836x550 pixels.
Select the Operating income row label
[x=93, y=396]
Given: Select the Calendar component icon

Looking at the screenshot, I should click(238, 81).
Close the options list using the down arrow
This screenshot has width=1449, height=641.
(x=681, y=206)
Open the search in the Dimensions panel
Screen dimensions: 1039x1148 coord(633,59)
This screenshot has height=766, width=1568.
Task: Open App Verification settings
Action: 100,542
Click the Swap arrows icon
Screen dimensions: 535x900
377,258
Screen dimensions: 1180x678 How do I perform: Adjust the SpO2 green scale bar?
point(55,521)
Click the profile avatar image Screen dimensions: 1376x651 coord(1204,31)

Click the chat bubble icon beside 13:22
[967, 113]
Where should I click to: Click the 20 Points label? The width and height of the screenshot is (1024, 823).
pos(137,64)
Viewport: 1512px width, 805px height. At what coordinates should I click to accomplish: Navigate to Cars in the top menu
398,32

Stated task: Tally how many lines of the material above contain the word "label", with case counting. Give only the number.

Finished task: 2